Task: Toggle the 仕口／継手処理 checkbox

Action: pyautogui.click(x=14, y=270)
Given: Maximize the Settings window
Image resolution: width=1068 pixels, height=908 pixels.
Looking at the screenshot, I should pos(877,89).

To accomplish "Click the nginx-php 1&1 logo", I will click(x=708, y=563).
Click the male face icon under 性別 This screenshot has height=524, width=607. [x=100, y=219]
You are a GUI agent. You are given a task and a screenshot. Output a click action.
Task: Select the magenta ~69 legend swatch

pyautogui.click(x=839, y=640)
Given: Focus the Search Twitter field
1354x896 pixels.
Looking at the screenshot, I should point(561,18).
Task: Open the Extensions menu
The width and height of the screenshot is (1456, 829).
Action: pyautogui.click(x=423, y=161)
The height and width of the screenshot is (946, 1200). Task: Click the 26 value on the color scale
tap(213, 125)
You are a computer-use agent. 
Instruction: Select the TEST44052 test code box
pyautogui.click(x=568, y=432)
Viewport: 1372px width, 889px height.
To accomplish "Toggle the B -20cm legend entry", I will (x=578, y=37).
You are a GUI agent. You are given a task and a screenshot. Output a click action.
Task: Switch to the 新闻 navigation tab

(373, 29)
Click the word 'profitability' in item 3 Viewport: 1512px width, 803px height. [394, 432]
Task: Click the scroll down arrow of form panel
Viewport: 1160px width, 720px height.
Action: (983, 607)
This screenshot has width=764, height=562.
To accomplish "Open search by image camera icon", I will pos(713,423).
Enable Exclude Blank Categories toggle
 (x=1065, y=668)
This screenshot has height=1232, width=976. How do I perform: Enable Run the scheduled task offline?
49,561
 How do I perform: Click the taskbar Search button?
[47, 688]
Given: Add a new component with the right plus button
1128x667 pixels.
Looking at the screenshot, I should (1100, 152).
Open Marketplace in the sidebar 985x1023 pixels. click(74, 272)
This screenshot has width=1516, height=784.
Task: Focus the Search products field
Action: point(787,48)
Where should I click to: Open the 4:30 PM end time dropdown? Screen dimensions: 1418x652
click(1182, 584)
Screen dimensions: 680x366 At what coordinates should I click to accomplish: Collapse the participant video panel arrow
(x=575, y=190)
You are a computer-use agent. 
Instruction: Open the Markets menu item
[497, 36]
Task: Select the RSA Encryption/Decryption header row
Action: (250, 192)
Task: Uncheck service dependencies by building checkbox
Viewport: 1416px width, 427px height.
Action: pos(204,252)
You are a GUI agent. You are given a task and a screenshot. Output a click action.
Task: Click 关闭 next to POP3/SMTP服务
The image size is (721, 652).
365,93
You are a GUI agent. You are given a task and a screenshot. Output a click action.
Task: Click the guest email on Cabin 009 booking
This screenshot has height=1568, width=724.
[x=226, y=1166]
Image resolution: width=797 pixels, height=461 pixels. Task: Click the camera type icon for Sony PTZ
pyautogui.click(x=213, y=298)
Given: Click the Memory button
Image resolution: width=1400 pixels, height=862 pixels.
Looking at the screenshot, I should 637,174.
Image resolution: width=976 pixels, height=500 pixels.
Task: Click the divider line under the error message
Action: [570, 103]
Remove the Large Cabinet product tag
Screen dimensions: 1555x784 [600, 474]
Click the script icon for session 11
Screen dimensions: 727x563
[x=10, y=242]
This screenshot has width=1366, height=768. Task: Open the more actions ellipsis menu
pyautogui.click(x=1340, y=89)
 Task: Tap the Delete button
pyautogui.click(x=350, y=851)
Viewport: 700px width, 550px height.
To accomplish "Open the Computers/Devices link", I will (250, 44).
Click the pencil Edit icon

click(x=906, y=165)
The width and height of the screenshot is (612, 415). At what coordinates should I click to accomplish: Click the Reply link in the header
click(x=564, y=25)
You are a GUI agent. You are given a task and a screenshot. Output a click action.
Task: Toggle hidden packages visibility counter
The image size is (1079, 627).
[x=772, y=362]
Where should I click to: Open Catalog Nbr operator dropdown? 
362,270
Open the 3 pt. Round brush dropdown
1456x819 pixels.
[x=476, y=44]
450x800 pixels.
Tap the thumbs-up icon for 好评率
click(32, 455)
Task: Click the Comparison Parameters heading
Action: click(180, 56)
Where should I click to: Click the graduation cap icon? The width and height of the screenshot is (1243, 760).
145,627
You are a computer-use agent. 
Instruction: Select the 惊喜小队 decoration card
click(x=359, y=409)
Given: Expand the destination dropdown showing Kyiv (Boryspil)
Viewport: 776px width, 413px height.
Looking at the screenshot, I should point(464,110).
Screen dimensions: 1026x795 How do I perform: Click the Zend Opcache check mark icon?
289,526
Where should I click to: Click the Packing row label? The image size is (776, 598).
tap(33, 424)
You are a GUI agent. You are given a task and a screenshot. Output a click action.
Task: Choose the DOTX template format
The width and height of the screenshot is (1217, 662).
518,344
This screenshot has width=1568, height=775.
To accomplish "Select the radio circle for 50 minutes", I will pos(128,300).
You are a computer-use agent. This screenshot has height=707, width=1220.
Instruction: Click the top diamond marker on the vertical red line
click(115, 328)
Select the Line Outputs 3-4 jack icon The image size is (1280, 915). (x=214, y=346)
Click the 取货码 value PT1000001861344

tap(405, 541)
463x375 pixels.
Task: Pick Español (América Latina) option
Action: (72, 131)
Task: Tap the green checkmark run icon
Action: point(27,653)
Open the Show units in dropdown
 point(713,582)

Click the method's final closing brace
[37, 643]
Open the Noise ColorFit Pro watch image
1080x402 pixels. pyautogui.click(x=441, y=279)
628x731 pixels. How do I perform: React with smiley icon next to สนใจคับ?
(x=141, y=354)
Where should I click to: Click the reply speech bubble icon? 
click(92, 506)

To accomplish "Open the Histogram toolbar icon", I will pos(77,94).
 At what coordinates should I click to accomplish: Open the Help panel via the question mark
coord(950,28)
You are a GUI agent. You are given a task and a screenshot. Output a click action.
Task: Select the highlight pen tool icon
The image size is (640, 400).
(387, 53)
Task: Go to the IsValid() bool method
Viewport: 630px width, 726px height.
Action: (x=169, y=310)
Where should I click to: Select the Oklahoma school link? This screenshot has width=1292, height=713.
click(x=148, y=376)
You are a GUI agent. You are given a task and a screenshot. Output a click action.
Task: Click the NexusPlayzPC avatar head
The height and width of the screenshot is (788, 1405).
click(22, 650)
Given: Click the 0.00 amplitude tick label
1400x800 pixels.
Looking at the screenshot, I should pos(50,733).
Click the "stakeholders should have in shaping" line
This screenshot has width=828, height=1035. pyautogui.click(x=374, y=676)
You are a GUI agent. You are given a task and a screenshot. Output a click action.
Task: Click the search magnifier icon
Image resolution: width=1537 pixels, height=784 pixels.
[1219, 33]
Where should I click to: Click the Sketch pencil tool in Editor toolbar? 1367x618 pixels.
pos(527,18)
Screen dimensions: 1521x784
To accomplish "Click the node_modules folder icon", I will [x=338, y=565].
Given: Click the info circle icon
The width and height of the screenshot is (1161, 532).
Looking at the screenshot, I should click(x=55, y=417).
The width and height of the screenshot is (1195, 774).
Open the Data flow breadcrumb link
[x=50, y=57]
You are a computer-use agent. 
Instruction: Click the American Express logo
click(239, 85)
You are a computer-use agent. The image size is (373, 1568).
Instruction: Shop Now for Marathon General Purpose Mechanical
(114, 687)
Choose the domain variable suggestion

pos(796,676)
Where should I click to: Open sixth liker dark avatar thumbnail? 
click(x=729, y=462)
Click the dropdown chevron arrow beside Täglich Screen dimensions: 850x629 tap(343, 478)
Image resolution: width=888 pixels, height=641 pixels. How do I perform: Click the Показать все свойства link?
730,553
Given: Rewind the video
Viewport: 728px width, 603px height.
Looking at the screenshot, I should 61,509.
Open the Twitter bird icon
- - - - - - -
_WHAT TO WORK ON:_
The whole listing above needs to be transcribed exactly.

_TASK RESULT:_
Task: Toggle the 仕口／継手処理 checkbox

Action: pyautogui.click(x=14, y=270)
Given: Maximize the Settings window
Image resolution: width=1068 pixels, height=908 pixels.
Looking at the screenshot, I should pos(877,89).

To accomplish "Click the nginx-php 1&1 logo", I will click(x=708, y=563).
Click the male face icon under 性別 This screenshot has height=524, width=607. [x=100, y=219]
You are a GUI agent. You are given a task and a screenshot. Output a click action.
Task: Select the magenta ~69 legend swatch

pyautogui.click(x=839, y=640)
Given: Focus the Search Twitter field
1354x896 pixels.
Looking at the screenshot, I should point(561,18).
Task: Open the Extensions menu
The width and height of the screenshot is (1456, 829).
Action: pyautogui.click(x=423, y=161)
The height and width of the screenshot is (946, 1200). Task: Click the 26 value on the color scale
tap(213, 125)
You are a computer-use agent. 
Instruction: Select the TEST44052 test code box
pyautogui.click(x=568, y=432)
Viewport: 1372px width, 889px height.
To accomplish "Toggle the B -20cm legend entry", I will (x=578, y=37).
You are a GUI agent. You are given a task and a screenshot. Output a click action.
Task: Switch to the 新闻 navigation tab

(373, 29)
Click the word 'profitability' in item 3 Viewport: 1512px width, 803px height. [394, 432]
Task: Click the scroll down arrow of form panel
Viewport: 1160px width, 720px height.
Action: (983, 607)
This screenshot has width=764, height=562.
To accomplish "Open search by image camera icon", I will pos(713,423).
Enable Exclude Blank Categories toggle
 (x=1065, y=668)
This screenshot has height=1232, width=976. How do I perform: Enable Run the scheduled task offline?
49,561
 How do I perform: Click the taskbar Search button?
[47, 688]
Given: Add a new component with the right plus button
1128x667 pixels.
Looking at the screenshot, I should (1100, 152).
Open Marketplace in the sidebar 985x1023 pixels. click(74, 272)
This screenshot has width=1516, height=784.
Task: Focus the Search products field
Action: point(787,48)
Where should I click to: Open the 4:30 PM end time dropdown? Screen dimensions: 1418x652
click(1182, 584)
Screen dimensions: 680x366 At what coordinates should I click to accomplish: Collapse the participant video panel arrow
(x=575, y=190)
You are a computer-use agent. 
Instruction: Open the Markets menu item
[497, 36]
Task: Select the RSA Encryption/Decryption header row
Action: (250, 192)
Task: Uncheck service dependencies by building checkbox
Viewport: 1416px width, 427px height.
Action: pos(204,252)
You are a GUI agent. You are given a task and a screenshot. Output a click action.
Task: Click 关闭 next to POP3/SMTP服务
The image size is (721, 652).
365,93
You are a GUI agent. You are given a task and a screenshot. Output a click action.
Task: Click the guest email on Cabin 009 booking
This screenshot has height=1568, width=724.
[x=226, y=1166]
Image resolution: width=797 pixels, height=461 pixels. Task: Click the camera type icon for Sony PTZ
pyautogui.click(x=213, y=298)
Given: Click the Memory button
Image resolution: width=1400 pixels, height=862 pixels.
Looking at the screenshot, I should 637,174.
Image resolution: width=976 pixels, height=500 pixels.
Task: Click the divider line under the error message
Action: [570, 103]
Remove the Large Cabinet product tag
Screen dimensions: 1555x784 [600, 474]
Click the script icon for session 11
Screen dimensions: 727x563
[x=10, y=242]
This screenshot has width=1366, height=768. Task: Open the more actions ellipsis menu
pyautogui.click(x=1340, y=89)
 Task: Tap the Delete button
pyautogui.click(x=350, y=851)
Viewport: 700px width, 550px height.
To accomplish "Open the Computers/Devices link", I will (250, 44).
Click the pencil Edit icon

click(x=906, y=165)
The width and height of the screenshot is (612, 415). At what coordinates should I click to accomplish: Click the Reply link in the header
click(x=564, y=25)
You are a GUI agent. You are given a task and a screenshot. Output a click action.
Task: Toggle hidden packages visibility counter
The image size is (1079, 627).
[x=772, y=362]
Where should I click to: Open Catalog Nbr operator dropdown? 
362,270
Open the 3 pt. Round brush dropdown
1456x819 pixels.
[x=476, y=44]
450x800 pixels.
Tap the thumbs-up icon for 好评率
click(32, 455)
Task: Click the Comparison Parameters heading
Action: click(180, 56)
Where should I click to: Click the graduation cap icon? The width and height of the screenshot is (1243, 760).
145,627
You are a computer-use agent. 
Instruction: Select the 惊喜小队 decoration card
click(x=359, y=409)
Given: Expand the destination dropdown showing Kyiv (Boryspil)
Viewport: 776px width, 413px height.
Looking at the screenshot, I should point(464,110).
Screen dimensions: 1026x795 How do I perform: Click the Zend Opcache check mark icon?
289,526
Where should I click to: Click the Packing row label? The image size is (776, 598).
tap(33, 424)
You are a GUI agent. You are given a task and a screenshot. Output a click action.
Task: Choose the DOTX template format
The width and height of the screenshot is (1217, 662).
518,344
This screenshot has width=1568, height=775.
To accomplish "Select the radio circle for 50 minutes", I will pos(128,300).
You are a computer-use agent. This screenshot has height=707, width=1220.
Instruction: Click the top diamond marker on the vertical red line
click(115, 328)
Select the Line Outputs 3-4 jack icon The image size is (1280, 915). (x=214, y=346)
Click the 取货码 value PT1000001861344

tap(405, 541)
463x375 pixels.
Task: Pick Español (América Latina) option
Action: (72, 131)
Task: Tap the green checkmark run icon
Action: point(27,653)
Open the Show units in dropdown
 point(713,582)

Click the method's final closing brace
[37, 643]
Open the Noise ColorFit Pro watch image
1080x402 pixels. pyautogui.click(x=441, y=279)
628x731 pixels. How do I perform: React with smiley icon next to สนใจคับ?
(x=141, y=354)
Where should I click to: Click the reply speech bubble icon? 
click(92, 506)

To accomplish "Open the Histogram toolbar icon", I will pos(77,94).
 At what coordinates should I click to accomplish: Open the Help panel via the question mark
coord(950,28)
You are a GUI agent. You are given a task and a screenshot. Output a click action.
Task: Select the highlight pen tool icon
The image size is (640, 400).
(387, 53)
Task: Go to the IsValid() bool method
Viewport: 630px width, 726px height.
Action: (x=169, y=310)
Where should I click to: Select the Oklahoma school link? This screenshot has width=1292, height=713.
click(x=148, y=376)
You are a GUI agent. You are given a task and a screenshot. Output a click action.
Task: Click the NexusPlayzPC avatar head
The height and width of the screenshot is (788, 1405).
click(22, 650)
Given: Click the 0.00 amplitude tick label
1400x800 pixels.
Looking at the screenshot, I should pos(50,733).
Click the "stakeholders should have in shaping" line
This screenshot has width=828, height=1035. pyautogui.click(x=374, y=676)
You are a GUI agent. You are given a task and a screenshot. Output a click action.
Task: Click the search magnifier icon
Image resolution: width=1537 pixels, height=784 pixels.
[1219, 33]
Where should I click to: Click the Sketch pencil tool in Editor toolbar? 1367x618 pixels.
pos(527,18)
Screen dimensions: 1521x784
To accomplish "Click the node_modules folder icon", I will [x=338, y=565].
Given: Click the info circle icon
The width and height of the screenshot is (1161, 532).
Looking at the screenshot, I should click(x=55, y=417).
The width and height of the screenshot is (1195, 774).
Open the Data flow breadcrumb link
[x=50, y=57]
You are a computer-use agent. 
Instruction: Click the American Express logo
click(239, 85)
You are a computer-use agent. The image size is (373, 1568).
Instruction: Shop Now for Marathon General Purpose Mechanical
(114, 687)
Choose the domain variable suggestion

pos(796,676)
Where should I click to: Open sixth liker dark avatar thumbnail? 
click(x=729, y=462)
Click the dropdown chevron arrow beside Täglich Screen dimensions: 850x629 tap(343, 478)
Image resolution: width=888 pixels, height=641 pixels. How do I perform: Click the Показать все свойства link?
730,553
Given: Rewind the video
Viewport: 728px width, 603px height.
Looking at the screenshot, I should 61,509.
Open the Twitter bird icon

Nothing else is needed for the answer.